## DATA FOR PROCESSING
——————————
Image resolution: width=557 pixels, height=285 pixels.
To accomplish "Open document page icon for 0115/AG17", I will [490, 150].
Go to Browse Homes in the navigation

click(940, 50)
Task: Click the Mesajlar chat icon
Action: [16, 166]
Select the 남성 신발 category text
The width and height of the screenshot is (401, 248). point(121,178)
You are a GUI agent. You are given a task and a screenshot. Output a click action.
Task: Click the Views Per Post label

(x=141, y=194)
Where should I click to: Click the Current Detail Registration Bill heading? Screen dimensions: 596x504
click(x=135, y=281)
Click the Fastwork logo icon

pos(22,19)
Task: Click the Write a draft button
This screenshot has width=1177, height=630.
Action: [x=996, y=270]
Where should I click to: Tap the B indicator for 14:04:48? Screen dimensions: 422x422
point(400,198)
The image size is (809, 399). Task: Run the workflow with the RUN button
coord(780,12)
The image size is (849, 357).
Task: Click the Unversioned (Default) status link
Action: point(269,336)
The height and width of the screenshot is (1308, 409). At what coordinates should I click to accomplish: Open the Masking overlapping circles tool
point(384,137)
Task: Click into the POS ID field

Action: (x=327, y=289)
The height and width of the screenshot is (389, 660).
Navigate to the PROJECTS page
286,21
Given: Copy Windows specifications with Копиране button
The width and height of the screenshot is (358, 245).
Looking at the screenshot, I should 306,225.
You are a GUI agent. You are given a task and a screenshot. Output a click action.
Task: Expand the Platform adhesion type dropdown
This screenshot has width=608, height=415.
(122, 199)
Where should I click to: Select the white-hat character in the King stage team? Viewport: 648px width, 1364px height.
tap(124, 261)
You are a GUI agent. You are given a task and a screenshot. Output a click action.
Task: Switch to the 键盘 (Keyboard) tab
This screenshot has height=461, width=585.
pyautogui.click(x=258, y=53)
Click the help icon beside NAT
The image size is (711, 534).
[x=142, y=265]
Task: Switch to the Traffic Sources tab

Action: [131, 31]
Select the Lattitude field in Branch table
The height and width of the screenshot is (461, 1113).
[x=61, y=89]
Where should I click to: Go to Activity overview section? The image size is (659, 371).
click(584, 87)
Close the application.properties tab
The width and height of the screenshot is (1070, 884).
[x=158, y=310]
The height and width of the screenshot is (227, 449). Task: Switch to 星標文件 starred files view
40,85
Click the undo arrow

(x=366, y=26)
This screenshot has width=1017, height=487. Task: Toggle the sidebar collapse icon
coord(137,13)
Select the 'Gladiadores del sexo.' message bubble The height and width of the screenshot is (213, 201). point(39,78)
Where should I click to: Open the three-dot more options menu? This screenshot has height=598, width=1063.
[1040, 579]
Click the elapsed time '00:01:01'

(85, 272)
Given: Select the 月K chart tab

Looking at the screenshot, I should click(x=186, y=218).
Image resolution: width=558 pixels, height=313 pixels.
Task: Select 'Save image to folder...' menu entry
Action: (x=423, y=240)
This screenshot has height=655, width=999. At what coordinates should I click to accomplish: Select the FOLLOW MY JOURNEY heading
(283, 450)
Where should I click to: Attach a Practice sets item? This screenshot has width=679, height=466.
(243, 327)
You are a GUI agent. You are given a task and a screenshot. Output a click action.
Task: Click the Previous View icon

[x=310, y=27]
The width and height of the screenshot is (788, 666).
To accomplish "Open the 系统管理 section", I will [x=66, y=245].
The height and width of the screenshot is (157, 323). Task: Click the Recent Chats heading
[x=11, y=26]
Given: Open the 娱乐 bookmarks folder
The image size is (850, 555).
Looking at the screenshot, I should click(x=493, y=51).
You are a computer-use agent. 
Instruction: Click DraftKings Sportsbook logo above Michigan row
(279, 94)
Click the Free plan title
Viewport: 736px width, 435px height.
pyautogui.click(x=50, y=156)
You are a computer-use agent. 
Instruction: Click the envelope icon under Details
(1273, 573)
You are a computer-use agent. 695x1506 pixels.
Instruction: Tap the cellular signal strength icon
——————————
Please reproduce every one of the entries above word for word, keeping each line exactly as it appears.

Image resolution: width=557 pixels, height=285 pixels.
To accomplish "Open document page icon for 0115/AG17", I will [490, 150].
Go to Browse Homes in the navigation

click(940, 50)
Task: Click the Mesajlar chat icon
Action: [16, 166]
Select the 남성 신발 category text
The width and height of the screenshot is (401, 248). point(121,178)
You are a GUI agent. You are given a task and a screenshot. Output a click action.
Task: Click the Views Per Post label

(x=141, y=194)
Where should I click to: Click the Current Detail Registration Bill heading? Screen dimensions: 596x504
click(x=135, y=281)
Click the Fastwork logo icon

pos(22,19)
Task: Click the Write a draft button
This screenshot has width=1177, height=630.
Action: [x=996, y=270]
Where should I click to: Tap the B indicator for 14:04:48? Screen dimensions: 422x422
point(400,198)
The image size is (809, 399). Task: Run the workflow with the RUN button
coord(780,12)
The image size is (849, 357).
Task: Click the Unversioned (Default) status link
Action: point(269,336)
The height and width of the screenshot is (1308, 409). At what coordinates should I click to accomplish: Open the Masking overlapping circles tool
point(384,137)
Task: Click into the POS ID field

Action: (x=327, y=289)
The height and width of the screenshot is (389, 660).
Navigate to the PROJECTS page
286,21
Given: Copy Windows specifications with Копиране button
The width and height of the screenshot is (358, 245).
Looking at the screenshot, I should 306,225.
You are a GUI agent. You are given a task and a screenshot. Output a click action.
Task: Expand the Platform adhesion type dropdown
This screenshot has width=608, height=415.
(122, 199)
Where should I click to: Select the white-hat character in the King stage team? Viewport: 648px width, 1364px height.
tap(124, 261)
You are a GUI agent. You are given a task and a screenshot. Output a click action.
Task: Switch to the 键盘 (Keyboard) tab
This screenshot has height=461, width=585.
pyautogui.click(x=258, y=53)
Click the help icon beside NAT
The image size is (711, 534).
[x=142, y=265]
Task: Switch to the Traffic Sources tab

Action: [131, 31]
Select the Lattitude field in Branch table
The height and width of the screenshot is (461, 1113).
[x=61, y=89]
Where should I click to: Go to Activity overview section? The image size is (659, 371).
click(584, 87)
Close the application.properties tab
The width and height of the screenshot is (1070, 884).
[x=158, y=310]
The height and width of the screenshot is (227, 449). Task: Switch to 星標文件 starred files view
40,85
Click the undo arrow

(x=366, y=26)
This screenshot has width=1017, height=487. Task: Toggle the sidebar collapse icon
coord(137,13)
Select the 'Gladiadores del sexo.' message bubble The height and width of the screenshot is (213, 201). point(39,78)
Where should I click to: Open the three-dot more options menu? This screenshot has height=598, width=1063.
[1040, 579]
Click the elapsed time '00:01:01'

(85, 272)
Given: Select the 月K chart tab

Looking at the screenshot, I should click(x=186, y=218).
Image resolution: width=558 pixels, height=313 pixels.
Task: Select 'Save image to folder...' menu entry
Action: (x=423, y=240)
This screenshot has height=655, width=999. At what coordinates should I click to accomplish: Select the FOLLOW MY JOURNEY heading
(283, 450)
Where should I click to: Attach a Practice sets item? This screenshot has width=679, height=466.
(243, 327)
You are a GUI agent. You are given a task and a screenshot. Output a click action.
Task: Click the Previous View icon

[x=310, y=27]
The width and height of the screenshot is (788, 666).
To accomplish "Open the 系统管理 section", I will [x=66, y=245].
The height and width of the screenshot is (157, 323). Task: Click the Recent Chats heading
[x=11, y=26]
Given: Open the 娱乐 bookmarks folder
The image size is (850, 555).
Looking at the screenshot, I should click(x=493, y=51).
You are a computer-use agent. 
Instruction: Click DraftKings Sportsbook logo above Michigan row
(279, 94)
Click the Free plan title
Viewport: 736px width, 435px height.
pyautogui.click(x=50, y=156)
You are a computer-use agent. 
Instruction: Click the envelope icon under Details
(1273, 573)
You are a computer-use agent. 695x1506 pixels.
Instruction: Tap the cellular signal strength icon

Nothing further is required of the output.